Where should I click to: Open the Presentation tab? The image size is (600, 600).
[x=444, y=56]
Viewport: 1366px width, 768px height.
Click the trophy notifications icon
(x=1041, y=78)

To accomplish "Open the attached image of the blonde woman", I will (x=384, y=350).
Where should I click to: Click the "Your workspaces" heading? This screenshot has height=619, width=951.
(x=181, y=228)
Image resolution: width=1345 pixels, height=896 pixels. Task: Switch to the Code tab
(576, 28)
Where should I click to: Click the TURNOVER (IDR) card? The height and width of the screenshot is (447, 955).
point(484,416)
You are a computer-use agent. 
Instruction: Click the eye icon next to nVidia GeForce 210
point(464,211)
■ ■ ■ ■
### Task requirements
Render the records from the line containing "has height=619, width=951." through the end of the records as a two-column CSV with the headers text and answer. Use one row per record, and quote each field with its line breaks turned into spaces.

### Solution
text,answer
"Where should I click to: Click the ""Your workspaces"" heading? This screenshot has height=619, width=951.","(x=181, y=228)"
"Image resolution: width=1345 pixels, height=896 pixels. Task: Switch to the Code tab","(576, 28)"
"Where should I click to: Click the TURNOVER (IDR) card? The height and width of the screenshot is (447, 955).","point(484,416)"
"You are a computer-use agent. Instruction: Click the eye icon next to nVidia GeForce 210","point(464,211)"